- _Task details_: Quote the material below word for word, starting at the line that contains "Describe the element" and ending at the line that contains "at that location.". Leave out any pictures.

- _Input material_:
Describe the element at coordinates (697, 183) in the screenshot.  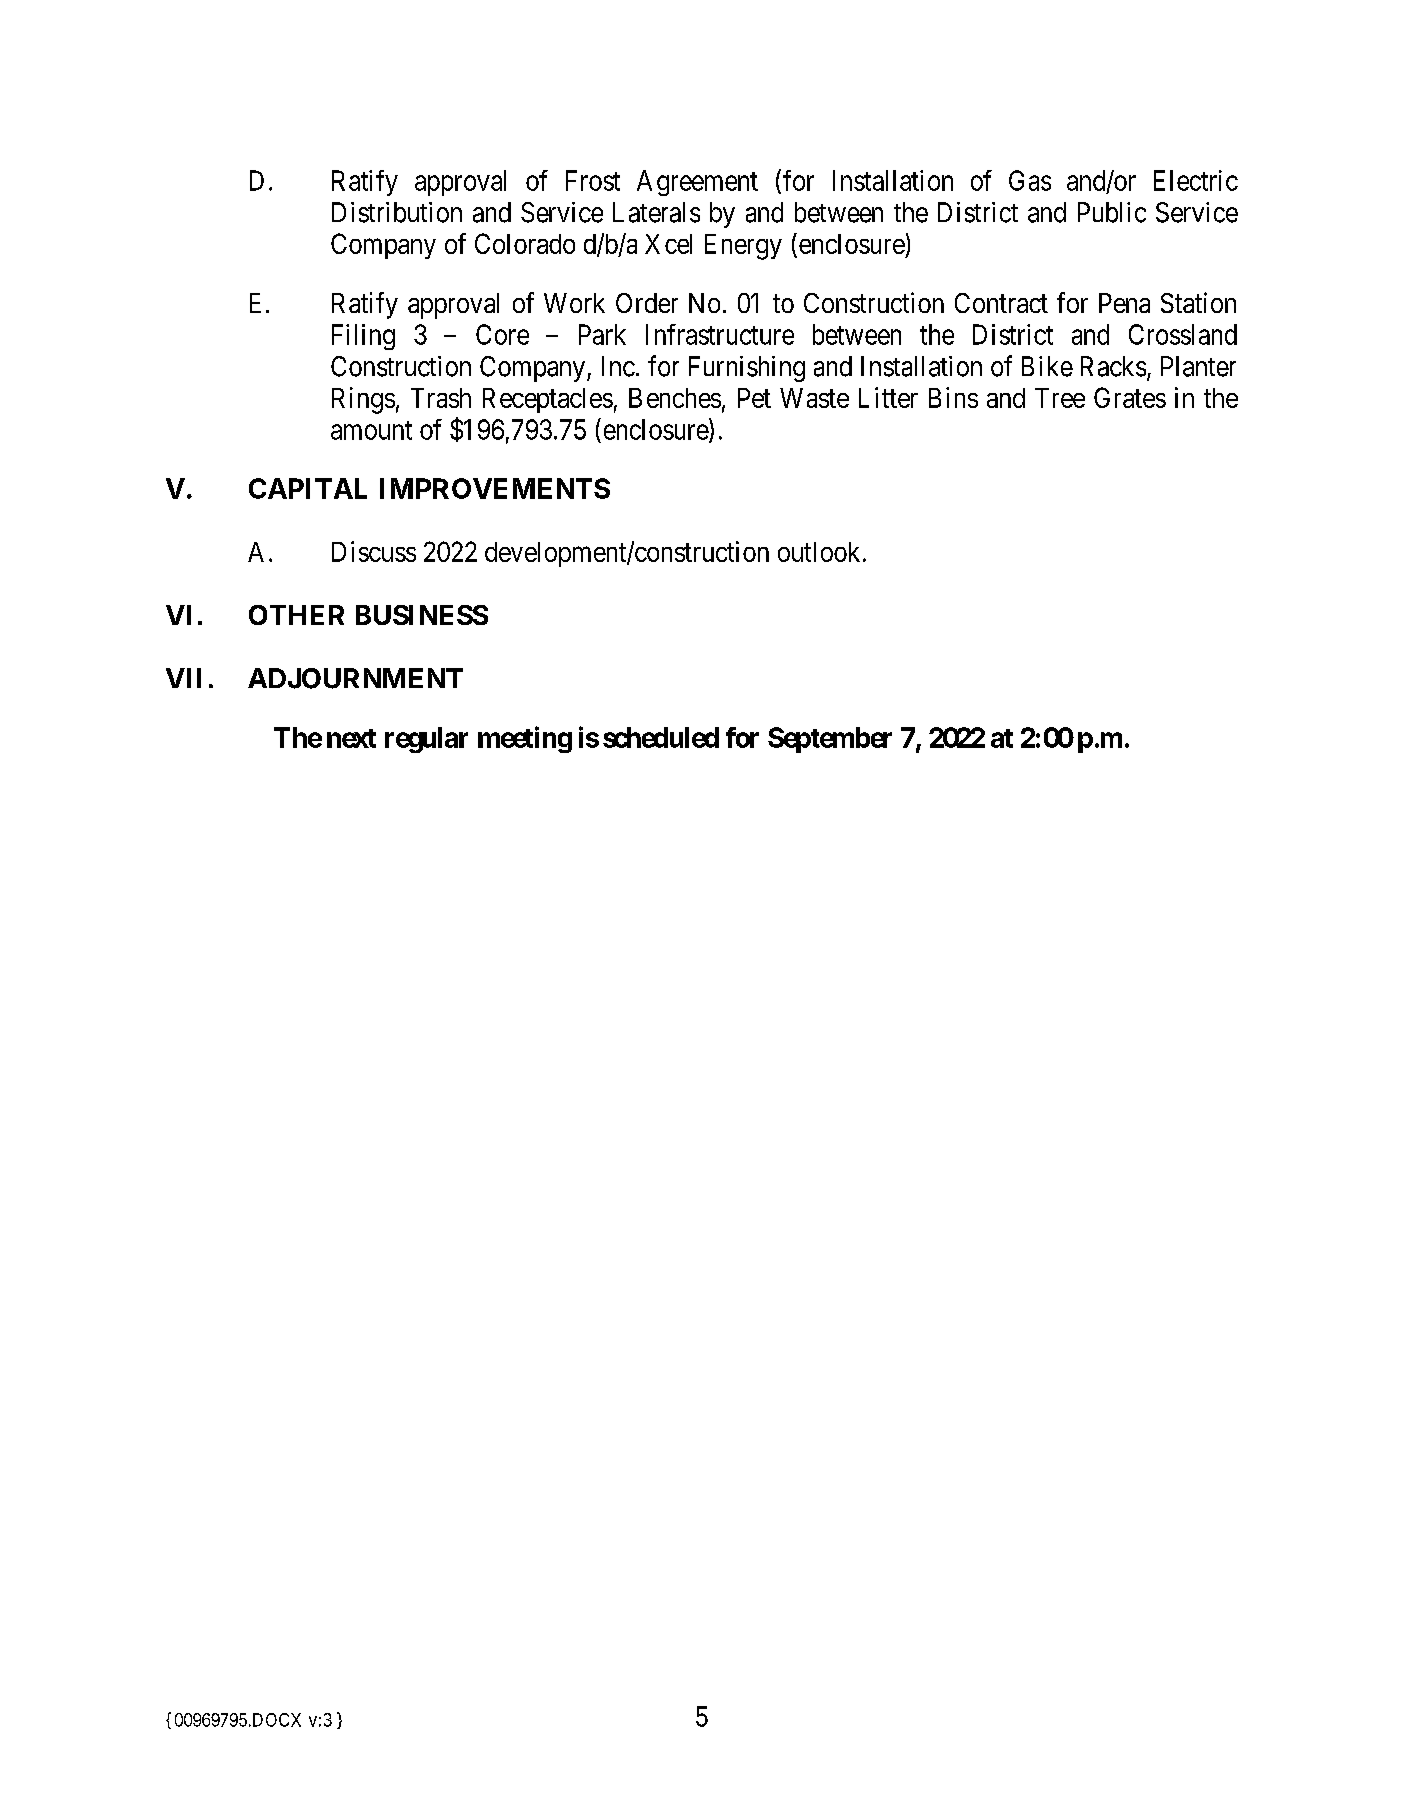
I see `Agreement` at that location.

==

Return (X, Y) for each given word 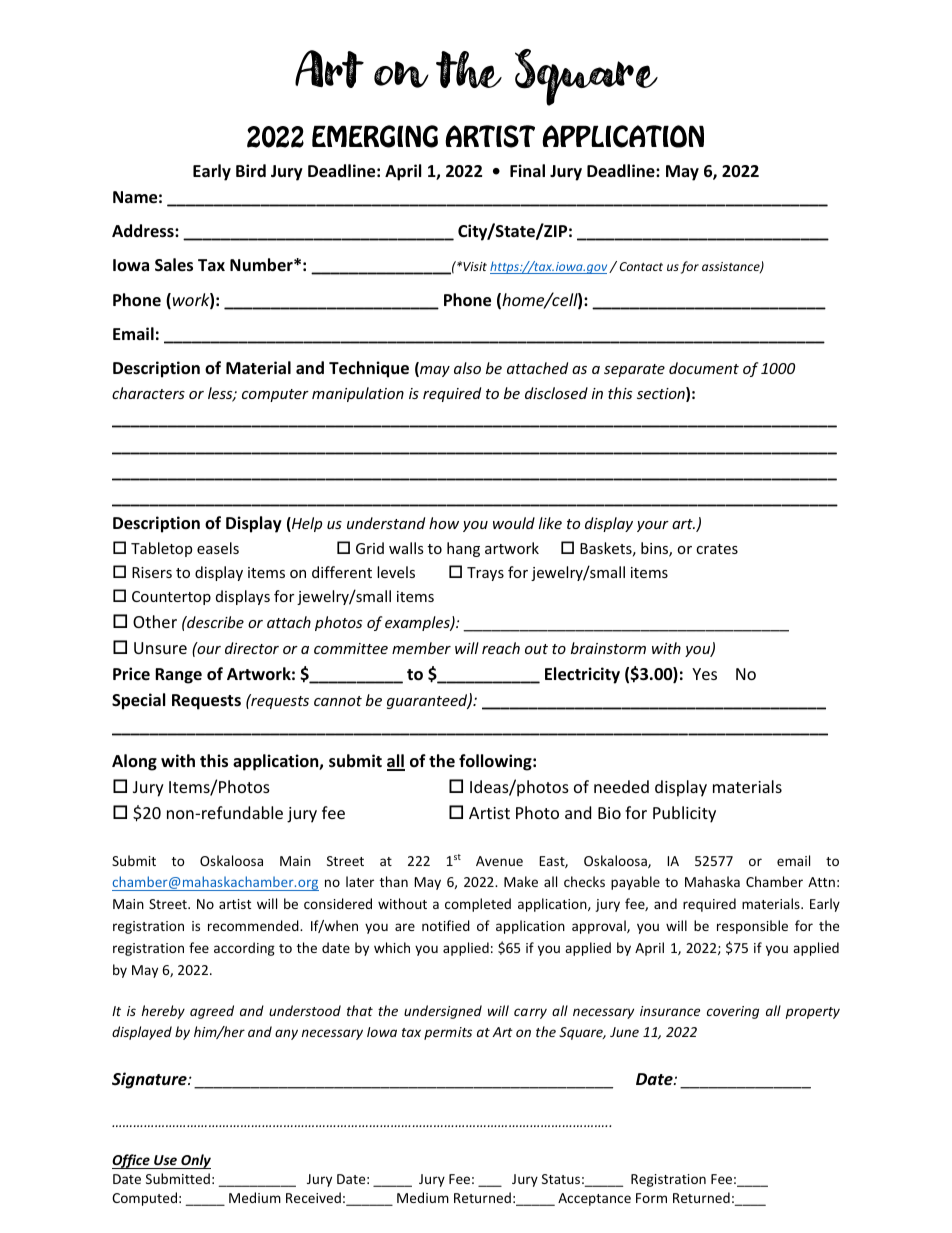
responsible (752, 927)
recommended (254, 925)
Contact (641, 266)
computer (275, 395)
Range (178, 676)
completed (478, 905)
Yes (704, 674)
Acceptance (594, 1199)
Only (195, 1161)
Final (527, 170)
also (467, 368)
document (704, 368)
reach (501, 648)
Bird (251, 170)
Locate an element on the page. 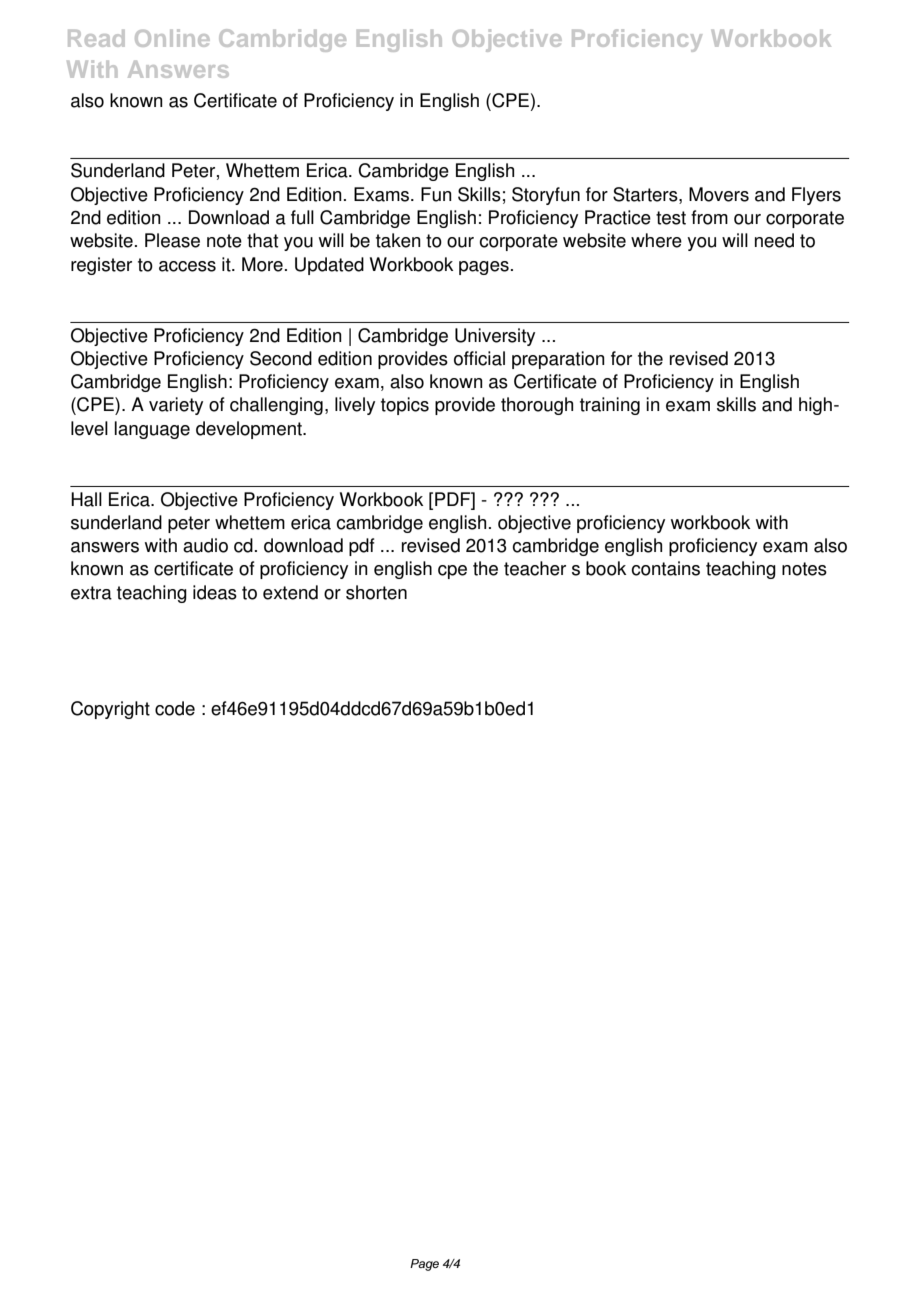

- _Result below_:
Describe the element at coordinates (697, 183) in the screenshot.  
I see `Agreement` at that location.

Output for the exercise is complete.